ОТРЫВОК |
....................
Кроме Виссариона, каргинцы помнят еще двух попов, попа Емельяна и попа Николая, который, используя такое достижение науки, как барометр, удачнее взывал к Богу о дожде. После молебнов о дожде, объявленных попом Николаем, обязательно шел дождь, и верующие благодарили Бога. Священник Николай тем же именем Божиим благословлял карателей на расстрелы красных. Об этом вспоминает Фролов Илья Емельянович: «Он, всегда только он, выезжал благословлять на расстрел, туда вон, за песчаный курган, а мы соберемся, пацаны, едет он с кучером, мы говорим, ну, значит, давайте слухать, стрельба будет, и точно».

Вспомните, как «лечил» Мишку Кошевого военно-полевой суд в станице Каргинской. «Было у суда в те дни две меры наказания: расстрел и розги. Приговоренных к расстрелу ночью выгоняли за станицу, за песчаный курган, а тех, кого надеялись исправить, розгами наказывали публично на площади».
....................
ИМЕЮЩИЕСЯ ДАННЫЕ |
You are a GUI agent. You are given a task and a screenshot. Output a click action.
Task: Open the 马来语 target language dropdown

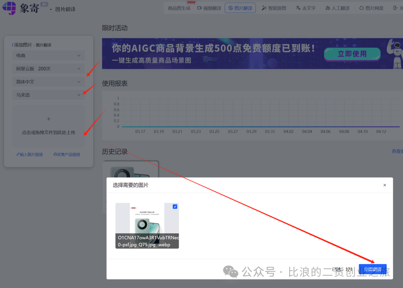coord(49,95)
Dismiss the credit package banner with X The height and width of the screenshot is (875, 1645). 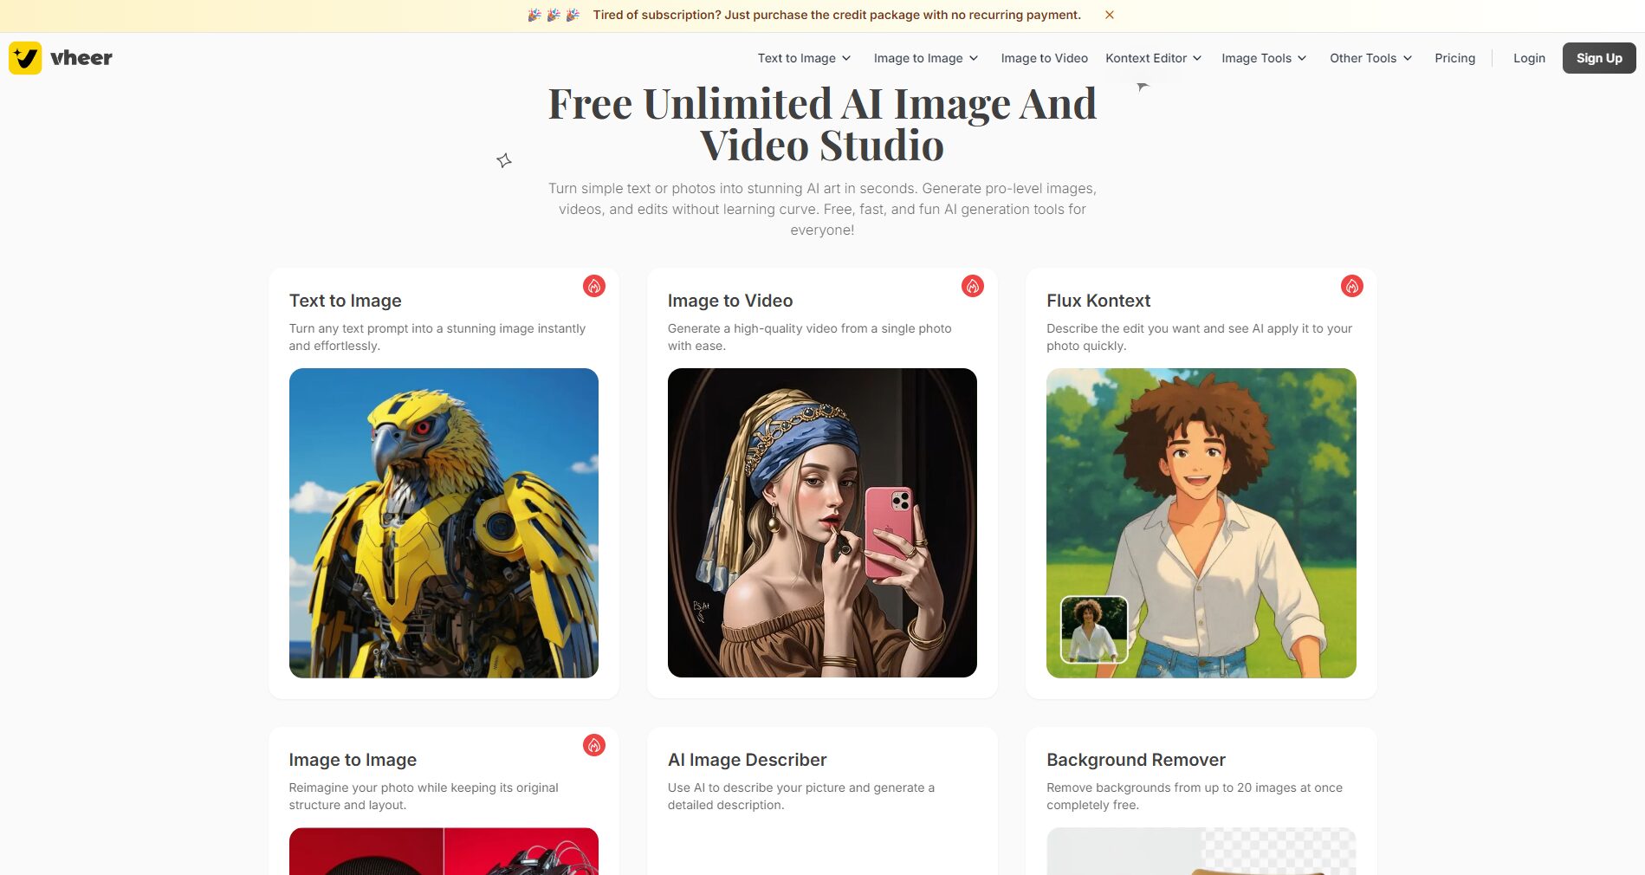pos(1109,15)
....................
УСЛОВИЕ ЗАДАНИЯ |
Продолжите отрывок о каргинских попах, начав сразу после его последнего предложения. Эти данные никак не связаны с отрывком.

ОТВЕТ НА ЗАДАНИЕ |
Мы услышали еще немало рассказов, которые раскрывали нам не только вольнолюбивый казачий характер, но и казачий быт со всей его дореволюционной темнотой, дикостью, невежеством, отношениями в казачьей семье и отношениями между семьями, которые были в то же время социальными отношениями. Все это помогает глубже разобраться в том, как сложен был путь казаков в революцию, и убеждает нас в том, что правда жизни была источником романа.

Образ Григория Мелехова настолько типичен, что в каждом донском казаке мы можем найти что-то от него, так как то, что есть в нем, безусловно, присуще многим казакам. Но этим далеко не ограничивается определение образа Мелехова. По глубине воздействия на читателей – это образ огромнейшей силы, и он поставлен в один литературный ряд с таким образом мировой литературы, как Андрей Болконский. Многие исследователи до сих пор считают, что Харлампий Ермаков – это прототип Григория Мелехова.

Михаил Александрович Шолохов говорит об этом так: «Биография Мелехова и биография Ермакова (служивская) совершенно идентичны, вплоть до момента расположения полка перед войной у Бродов». А уже в дальнейшем мы почти не находим ничего общего в воинских биографиях Ермакова и Мелехова.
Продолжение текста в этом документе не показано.